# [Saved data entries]

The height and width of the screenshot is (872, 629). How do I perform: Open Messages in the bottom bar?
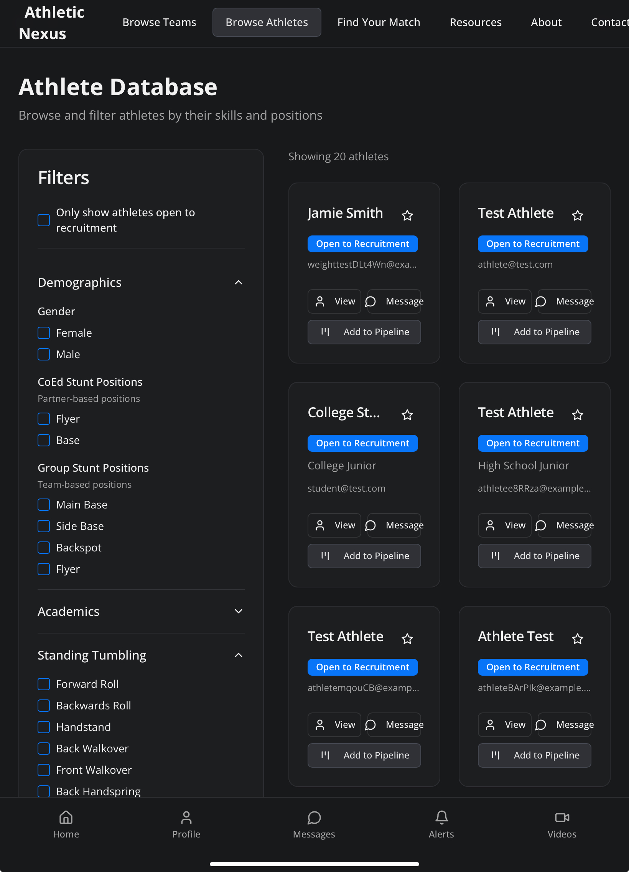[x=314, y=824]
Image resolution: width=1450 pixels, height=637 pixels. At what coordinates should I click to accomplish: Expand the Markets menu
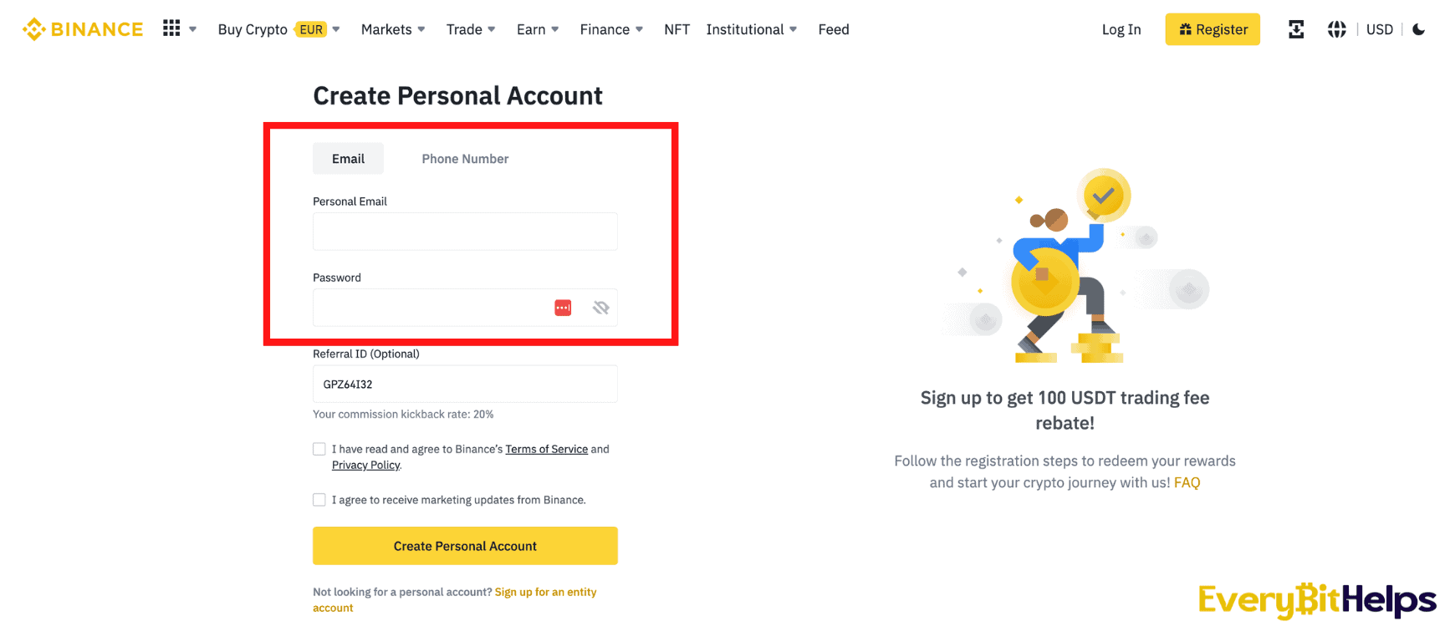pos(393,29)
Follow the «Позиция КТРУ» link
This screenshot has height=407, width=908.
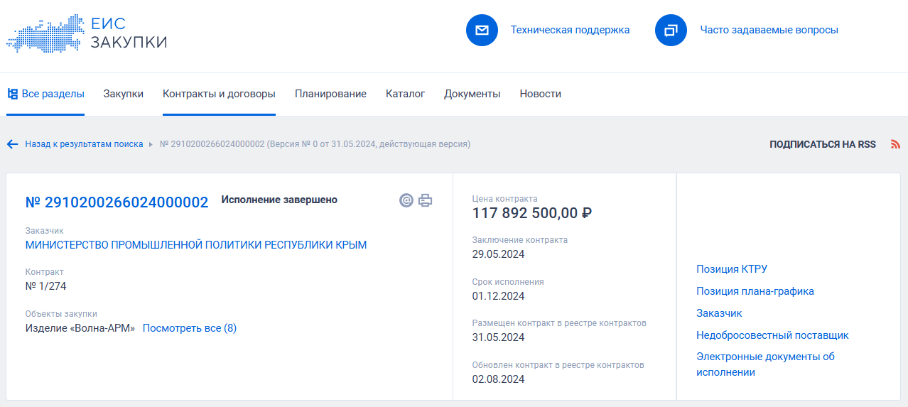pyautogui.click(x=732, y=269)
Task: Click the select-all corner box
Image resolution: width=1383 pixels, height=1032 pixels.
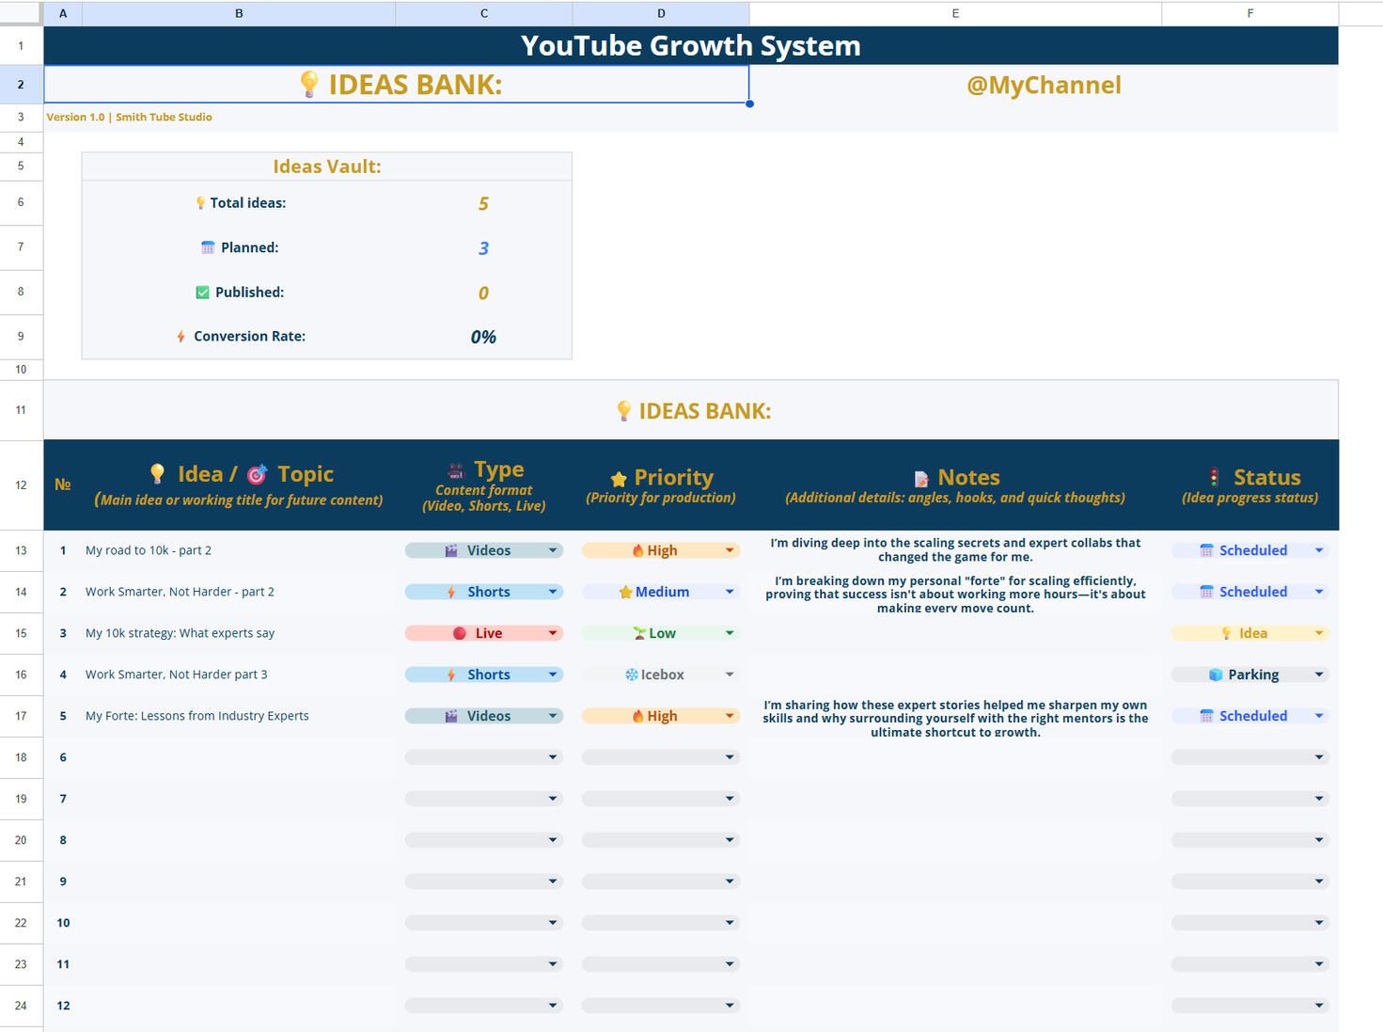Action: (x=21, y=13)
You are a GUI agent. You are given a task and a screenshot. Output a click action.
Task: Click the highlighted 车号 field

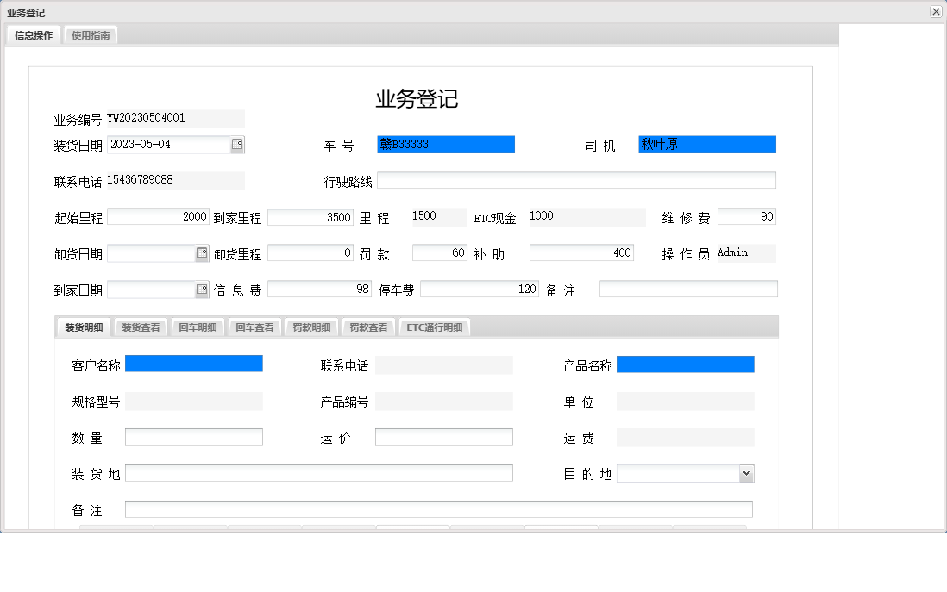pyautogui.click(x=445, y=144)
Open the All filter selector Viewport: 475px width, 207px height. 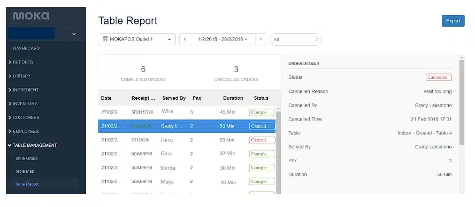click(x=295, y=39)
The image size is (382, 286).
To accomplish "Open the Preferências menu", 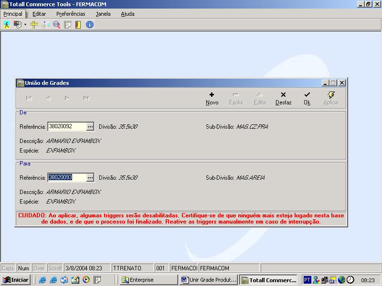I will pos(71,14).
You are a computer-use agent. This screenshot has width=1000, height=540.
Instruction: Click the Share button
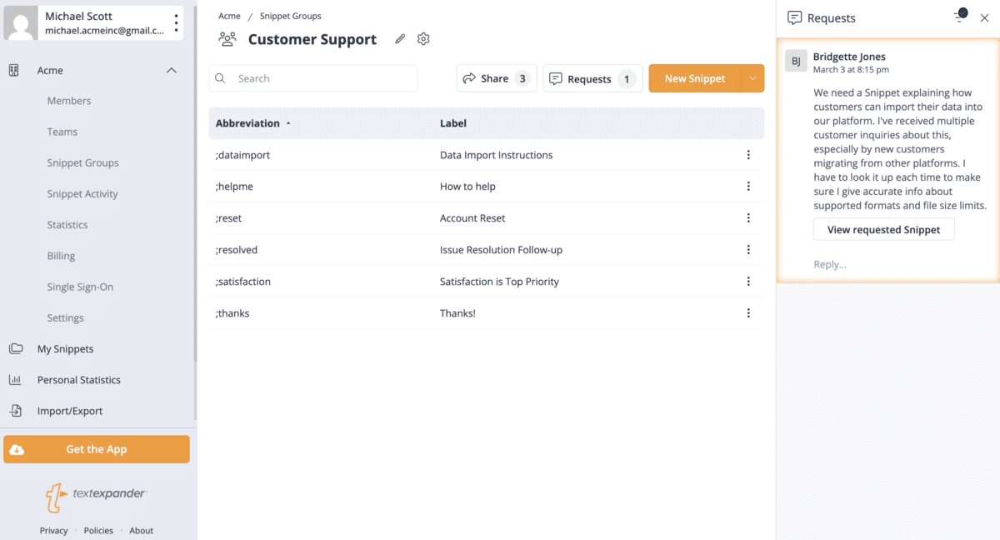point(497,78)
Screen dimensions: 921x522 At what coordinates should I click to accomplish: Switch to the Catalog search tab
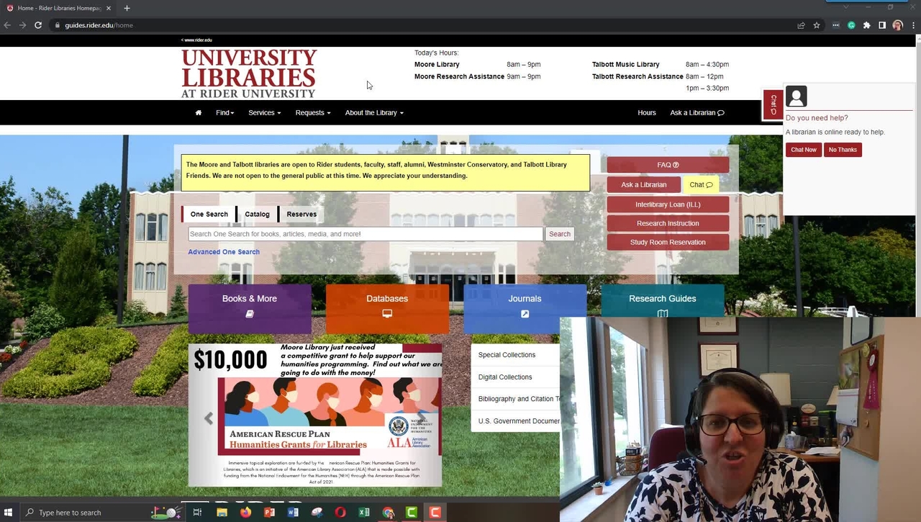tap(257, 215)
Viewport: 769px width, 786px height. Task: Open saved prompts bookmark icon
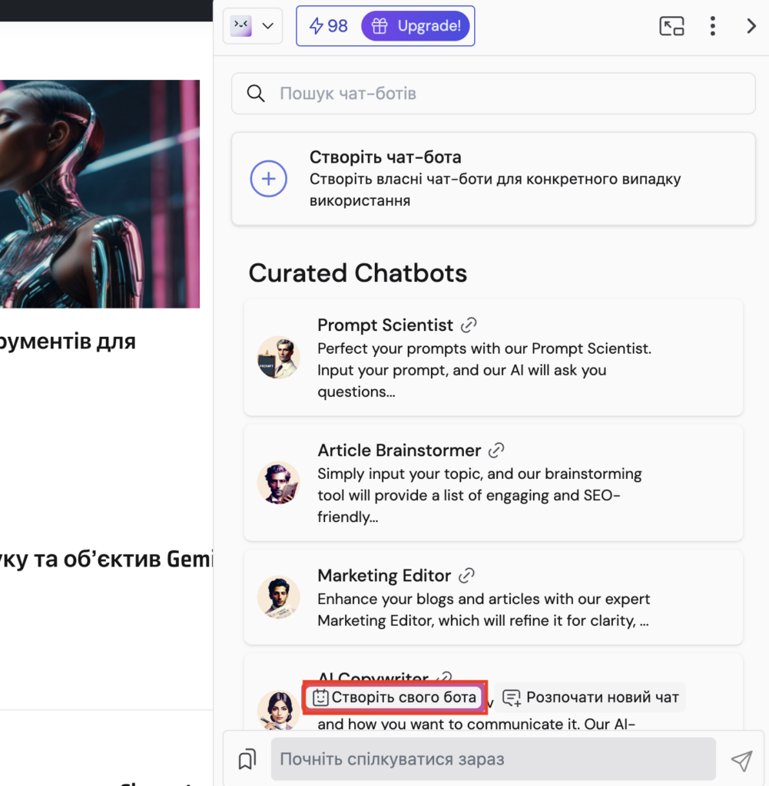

# [The problem]
Each line from the one that holds "Instruction: Click the Share button" through the final line of the data must be retyped exactly; the pictures must not appear.

# [Response to the exercise]
Instruction: Click the Share button
point(497,78)
Screen dimensions: 921x522 At what coordinates should I click to accomplish: Switch to the Catalog search tab
tap(257, 215)
Viewport: 769px width, 786px height. Task: Open saved prompts bookmark icon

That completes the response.